— Start —

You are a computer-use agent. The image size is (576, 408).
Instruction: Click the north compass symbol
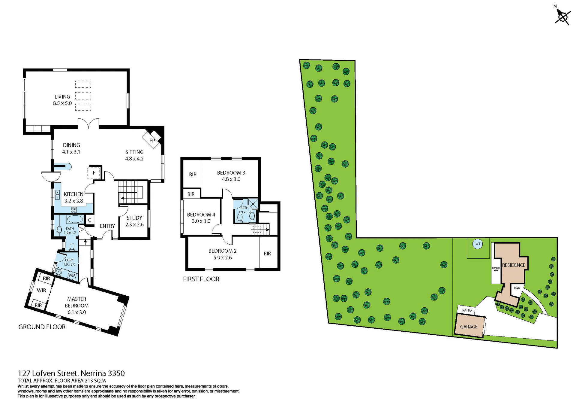pyautogui.click(x=562, y=17)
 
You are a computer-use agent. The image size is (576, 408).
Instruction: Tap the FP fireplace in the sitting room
pyautogui.click(x=152, y=140)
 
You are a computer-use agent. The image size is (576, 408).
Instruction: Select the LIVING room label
pyautogui.click(x=62, y=97)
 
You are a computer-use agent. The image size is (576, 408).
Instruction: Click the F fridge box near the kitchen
pyautogui.click(x=94, y=173)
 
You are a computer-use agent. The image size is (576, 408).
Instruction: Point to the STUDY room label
pyautogui.click(x=134, y=218)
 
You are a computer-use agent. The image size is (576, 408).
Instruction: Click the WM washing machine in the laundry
pyautogui.click(x=72, y=275)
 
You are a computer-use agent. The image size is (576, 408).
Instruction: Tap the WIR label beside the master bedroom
pyautogui.click(x=41, y=290)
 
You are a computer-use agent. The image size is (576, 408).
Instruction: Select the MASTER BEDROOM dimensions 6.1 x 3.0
pyautogui.click(x=77, y=312)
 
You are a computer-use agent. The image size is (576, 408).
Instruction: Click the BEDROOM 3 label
pyautogui.click(x=231, y=173)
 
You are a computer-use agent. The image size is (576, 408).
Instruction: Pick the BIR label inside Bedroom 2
pyautogui.click(x=267, y=254)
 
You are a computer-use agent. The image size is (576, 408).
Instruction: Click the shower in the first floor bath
pyautogui.click(x=254, y=204)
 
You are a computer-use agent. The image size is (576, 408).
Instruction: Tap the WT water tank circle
pyautogui.click(x=478, y=244)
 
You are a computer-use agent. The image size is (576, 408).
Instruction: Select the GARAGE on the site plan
pyautogui.click(x=469, y=327)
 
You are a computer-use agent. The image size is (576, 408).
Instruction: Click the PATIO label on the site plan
pyautogui.click(x=467, y=310)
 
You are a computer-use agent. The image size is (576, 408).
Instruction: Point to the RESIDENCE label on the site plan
pyautogui.click(x=514, y=265)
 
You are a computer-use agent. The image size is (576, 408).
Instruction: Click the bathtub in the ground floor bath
pyautogui.click(x=75, y=219)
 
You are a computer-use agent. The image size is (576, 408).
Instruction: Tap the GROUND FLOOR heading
pyautogui.click(x=42, y=327)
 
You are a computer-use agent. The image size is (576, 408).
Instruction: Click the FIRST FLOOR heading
pyautogui.click(x=201, y=279)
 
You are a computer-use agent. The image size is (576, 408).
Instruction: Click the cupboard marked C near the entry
pyautogui.click(x=89, y=220)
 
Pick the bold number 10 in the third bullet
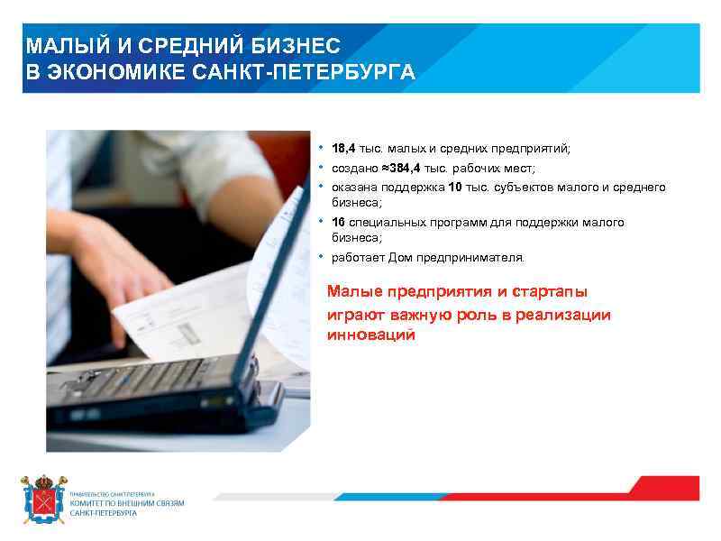(454, 187)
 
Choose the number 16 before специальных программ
(338, 222)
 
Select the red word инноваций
(370, 335)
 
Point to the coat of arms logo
(43, 500)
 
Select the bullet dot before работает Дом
(320, 256)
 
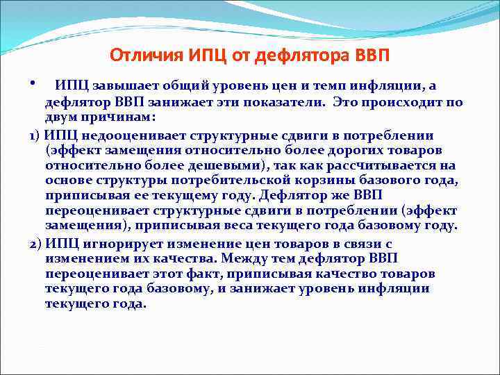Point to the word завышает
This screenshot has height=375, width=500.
[122, 85]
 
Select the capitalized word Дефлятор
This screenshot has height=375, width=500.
[288, 196]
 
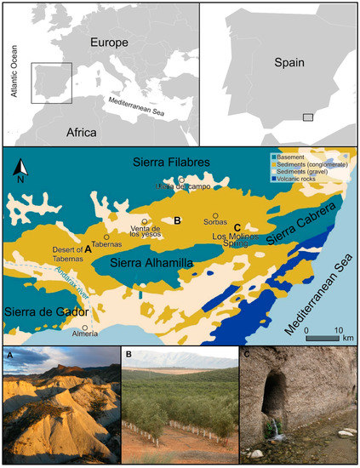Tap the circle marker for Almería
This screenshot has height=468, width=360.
(85, 328)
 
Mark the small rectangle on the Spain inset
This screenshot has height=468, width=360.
(308, 117)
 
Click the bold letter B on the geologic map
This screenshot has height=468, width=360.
(177, 220)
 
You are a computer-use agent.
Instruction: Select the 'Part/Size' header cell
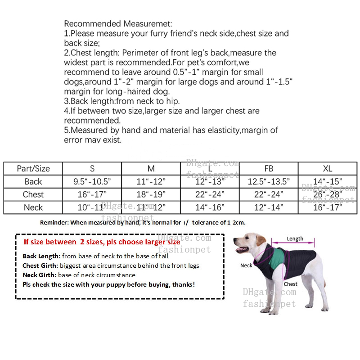(33, 169)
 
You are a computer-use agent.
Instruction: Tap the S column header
(92, 169)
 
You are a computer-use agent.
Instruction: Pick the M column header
(151, 169)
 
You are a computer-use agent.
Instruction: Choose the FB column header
(269, 169)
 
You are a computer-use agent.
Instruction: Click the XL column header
(328, 169)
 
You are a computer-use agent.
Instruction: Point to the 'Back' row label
(33, 182)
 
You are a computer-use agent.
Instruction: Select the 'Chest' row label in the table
(33, 195)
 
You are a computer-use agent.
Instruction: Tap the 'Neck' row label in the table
(33, 207)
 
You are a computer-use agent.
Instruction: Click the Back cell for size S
(92, 182)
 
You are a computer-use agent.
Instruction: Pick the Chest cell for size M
(151, 195)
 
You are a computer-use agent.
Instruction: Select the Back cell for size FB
(269, 182)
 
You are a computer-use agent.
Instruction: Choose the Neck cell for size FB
(269, 207)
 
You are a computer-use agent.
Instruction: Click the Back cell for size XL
(328, 182)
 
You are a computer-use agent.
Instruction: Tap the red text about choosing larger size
(102, 242)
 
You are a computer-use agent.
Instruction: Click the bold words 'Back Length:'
(41, 256)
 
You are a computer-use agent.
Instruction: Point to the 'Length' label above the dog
(295, 239)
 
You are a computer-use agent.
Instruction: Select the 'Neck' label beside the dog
(246, 266)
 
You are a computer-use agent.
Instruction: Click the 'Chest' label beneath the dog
(290, 284)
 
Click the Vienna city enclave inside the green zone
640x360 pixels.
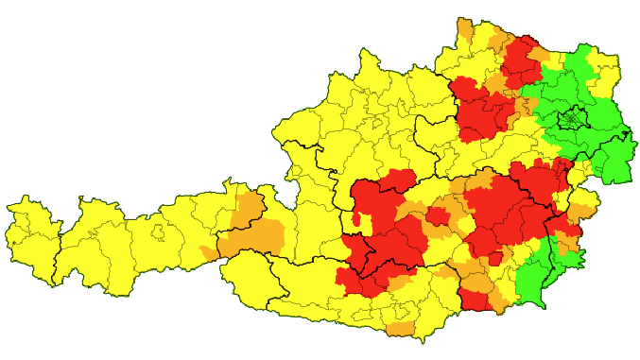tap(570, 121)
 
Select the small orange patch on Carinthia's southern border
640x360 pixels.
tap(401, 330)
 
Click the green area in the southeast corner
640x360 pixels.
tap(534, 279)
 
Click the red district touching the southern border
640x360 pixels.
tap(476, 300)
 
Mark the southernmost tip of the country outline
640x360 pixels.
tap(397, 338)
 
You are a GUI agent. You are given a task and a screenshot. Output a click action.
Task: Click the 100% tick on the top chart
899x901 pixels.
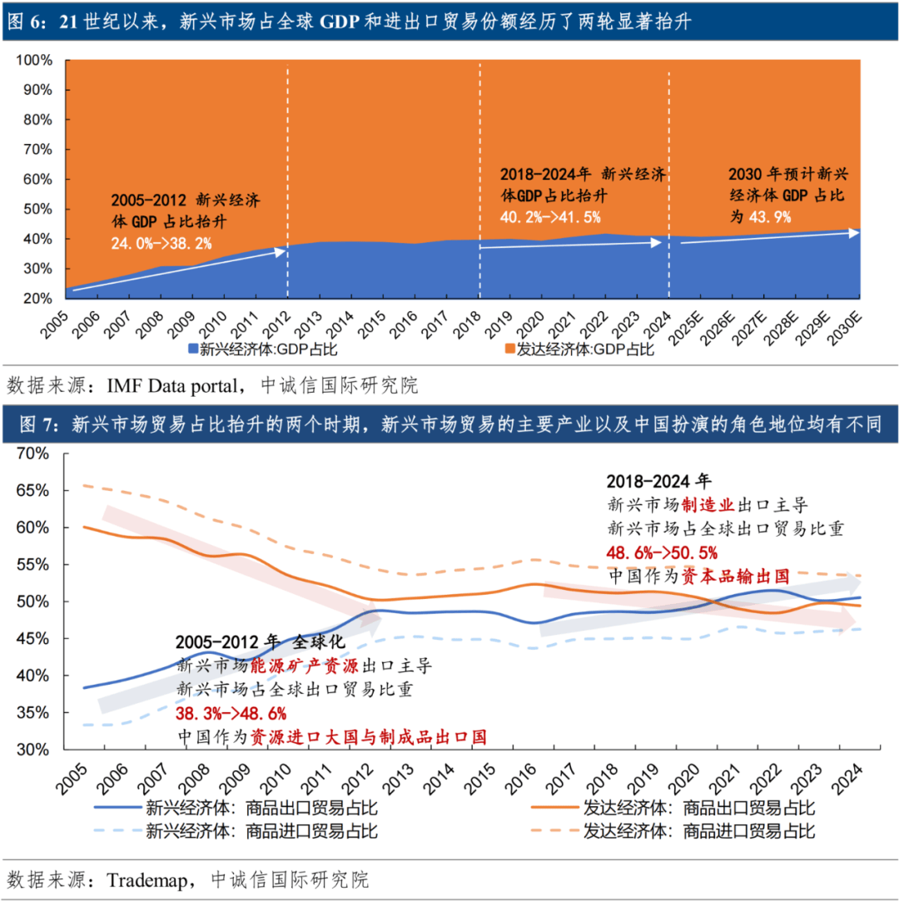coord(35,61)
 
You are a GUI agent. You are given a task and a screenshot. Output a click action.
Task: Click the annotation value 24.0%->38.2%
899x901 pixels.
coord(161,243)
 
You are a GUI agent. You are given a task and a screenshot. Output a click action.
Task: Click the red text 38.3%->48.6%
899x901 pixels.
coord(231,714)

— End —

- **DESCRIPTION OF THE TASK**: Copy out every line of the listing that contains the word "beside", matching case exactly.

- **COMPLETE ANSWER**:
Instruction: Tap the WIR label beside the master bedroom
Instruction: Select the 'Neck' label beside the dog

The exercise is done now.